■ **Stated problem**: Reproduce every one of the items below word for word, line by line.

——

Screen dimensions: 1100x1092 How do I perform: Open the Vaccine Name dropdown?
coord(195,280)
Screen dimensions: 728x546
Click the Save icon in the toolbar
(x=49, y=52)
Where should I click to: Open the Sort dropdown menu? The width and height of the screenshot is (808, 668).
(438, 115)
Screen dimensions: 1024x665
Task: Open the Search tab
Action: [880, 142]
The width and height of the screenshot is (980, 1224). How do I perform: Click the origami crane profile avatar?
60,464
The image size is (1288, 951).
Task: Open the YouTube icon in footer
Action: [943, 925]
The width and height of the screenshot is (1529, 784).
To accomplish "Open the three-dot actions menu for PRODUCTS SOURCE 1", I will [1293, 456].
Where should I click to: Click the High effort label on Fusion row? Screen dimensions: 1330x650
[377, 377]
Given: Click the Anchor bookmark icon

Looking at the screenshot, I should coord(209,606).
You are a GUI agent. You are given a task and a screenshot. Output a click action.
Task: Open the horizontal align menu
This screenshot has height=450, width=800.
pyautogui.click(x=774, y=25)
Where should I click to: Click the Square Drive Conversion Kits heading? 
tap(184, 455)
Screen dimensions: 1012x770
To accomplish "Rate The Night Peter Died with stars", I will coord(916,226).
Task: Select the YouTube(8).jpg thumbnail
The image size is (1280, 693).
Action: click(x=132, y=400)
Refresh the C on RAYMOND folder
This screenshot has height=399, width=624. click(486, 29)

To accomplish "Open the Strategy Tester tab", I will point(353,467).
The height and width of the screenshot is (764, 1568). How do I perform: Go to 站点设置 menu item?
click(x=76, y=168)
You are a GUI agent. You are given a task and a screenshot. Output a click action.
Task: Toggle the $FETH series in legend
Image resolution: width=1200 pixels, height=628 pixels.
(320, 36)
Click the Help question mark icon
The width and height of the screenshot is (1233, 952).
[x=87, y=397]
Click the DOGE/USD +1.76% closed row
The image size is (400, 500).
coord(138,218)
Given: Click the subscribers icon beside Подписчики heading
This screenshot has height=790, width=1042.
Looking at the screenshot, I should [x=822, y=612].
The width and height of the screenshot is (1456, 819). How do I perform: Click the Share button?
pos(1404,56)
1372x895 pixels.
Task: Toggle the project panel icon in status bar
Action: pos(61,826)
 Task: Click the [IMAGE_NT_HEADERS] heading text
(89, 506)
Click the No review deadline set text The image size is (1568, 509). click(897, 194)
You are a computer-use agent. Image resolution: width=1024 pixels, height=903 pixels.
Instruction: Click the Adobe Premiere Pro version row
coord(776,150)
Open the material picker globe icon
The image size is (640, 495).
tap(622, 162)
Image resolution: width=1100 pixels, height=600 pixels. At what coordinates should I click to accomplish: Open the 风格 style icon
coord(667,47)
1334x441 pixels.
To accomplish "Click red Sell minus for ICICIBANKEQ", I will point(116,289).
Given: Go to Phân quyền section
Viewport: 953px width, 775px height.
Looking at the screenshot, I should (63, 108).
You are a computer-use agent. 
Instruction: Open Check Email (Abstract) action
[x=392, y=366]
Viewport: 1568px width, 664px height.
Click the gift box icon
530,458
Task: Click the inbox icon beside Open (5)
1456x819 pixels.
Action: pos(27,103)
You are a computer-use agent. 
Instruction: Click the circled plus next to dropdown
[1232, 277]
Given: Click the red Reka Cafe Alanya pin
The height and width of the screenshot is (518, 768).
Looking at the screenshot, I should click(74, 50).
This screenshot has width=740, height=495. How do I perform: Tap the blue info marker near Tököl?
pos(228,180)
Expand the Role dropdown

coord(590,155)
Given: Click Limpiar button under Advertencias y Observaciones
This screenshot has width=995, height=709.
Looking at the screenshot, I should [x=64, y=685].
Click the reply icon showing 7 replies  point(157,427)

——

■ **Complete answer**:
Screen dimensions: 1100x1092 How do I perform: Open the Vaccine Name dropdown?
coord(195,280)
Screen dimensions: 728x546
Click the Save icon in the toolbar
(x=49, y=52)
Where should I click to: Open the Sort dropdown menu? The width and height of the screenshot is (808, 668).
(438, 115)
Screen dimensions: 1024x665
Task: Open the Search tab
Action: [880, 142]
The width and height of the screenshot is (980, 1224). How do I perform: Click the origami crane profile avatar?
60,464
The image size is (1288, 951).
Task: Open the YouTube icon in footer
Action: [943, 925]
The width and height of the screenshot is (1529, 784).
To accomplish "Open the three-dot actions menu for PRODUCTS SOURCE 1", I will [1293, 456].
Where should I click to: Click the High effort label on Fusion row? Screen dimensions: 1330x650
[377, 377]
Given: Click the Anchor bookmark icon

Looking at the screenshot, I should coord(209,606).
You are a GUI agent. You are given a task and a screenshot. Output a click action.
Task: Open the horizontal align menu
This screenshot has height=450, width=800.
pyautogui.click(x=774, y=25)
Where should I click to: Click the Square Drive Conversion Kits heading? 
tap(184, 455)
Screen dimensions: 1012x770
To accomplish "Rate The Night Peter Died with stars", I will coord(916,226).
Task: Select the YouTube(8).jpg thumbnail
The image size is (1280, 693).
Action: click(x=132, y=400)
Refresh the C on RAYMOND folder
This screenshot has height=399, width=624. click(486, 29)

To accomplish "Open the Strategy Tester tab", I will point(353,467).
The height and width of the screenshot is (764, 1568). How do I perform: Go to 站点设置 menu item?
click(x=76, y=168)
You are a GUI agent. You are given a task and a screenshot. Output a click action.
Task: Toggle the $FETH series in legend
Image resolution: width=1200 pixels, height=628 pixels.
(320, 36)
Click the Help question mark icon
The width and height of the screenshot is (1233, 952).
[x=87, y=397]
Click the DOGE/USD +1.76% closed row
The image size is (400, 500).
coord(138,218)
Given: Click the subscribers icon beside Подписчики heading
This screenshot has height=790, width=1042.
Looking at the screenshot, I should [x=822, y=612].
The width and height of the screenshot is (1456, 819). How do I perform: Click the Share button?
pos(1404,56)
1372x895 pixels.
Task: Toggle the project panel icon in status bar
Action: pos(61,826)
 Task: Click the [IMAGE_NT_HEADERS] heading text
(89, 506)
Click the No review deadline set text The image size is (1568, 509). click(897, 194)
You are a computer-use agent. Image resolution: width=1024 pixels, height=903 pixels.
Instruction: Click the Adobe Premiere Pro version row
coord(776,150)
Open the material picker globe icon
The image size is (640, 495).
tap(622, 162)
Image resolution: width=1100 pixels, height=600 pixels. At what coordinates should I click to accomplish: Open the 风格 style icon
coord(667,47)
1334x441 pixels.
To accomplish "Click red Sell minus for ICICIBANKEQ", I will point(116,289).
Given: Go to Phân quyền section
Viewport: 953px width, 775px height.
Looking at the screenshot, I should (63, 108).
You are a computer-use agent. 
Instruction: Open Check Email (Abstract) action
[x=392, y=366]
Viewport: 1568px width, 664px height.
Click the gift box icon
530,458
Task: Click the inbox icon beside Open (5)
1456x819 pixels.
Action: pos(27,103)
You are a computer-use agent. 
Instruction: Click the circled plus next to dropdown
[1232, 277]
Given: Click the red Reka Cafe Alanya pin
The height and width of the screenshot is (518, 768).
Looking at the screenshot, I should click(74, 50).
This screenshot has width=740, height=495. How do I perform: Tap the blue info marker near Tököl?
pos(228,180)
Expand the Role dropdown

coord(590,155)
Given: Click Limpiar button under Advertencias y Observaciones
This screenshot has width=995, height=709.
Looking at the screenshot, I should [x=64, y=685].
Click the reply icon showing 7 replies  point(157,427)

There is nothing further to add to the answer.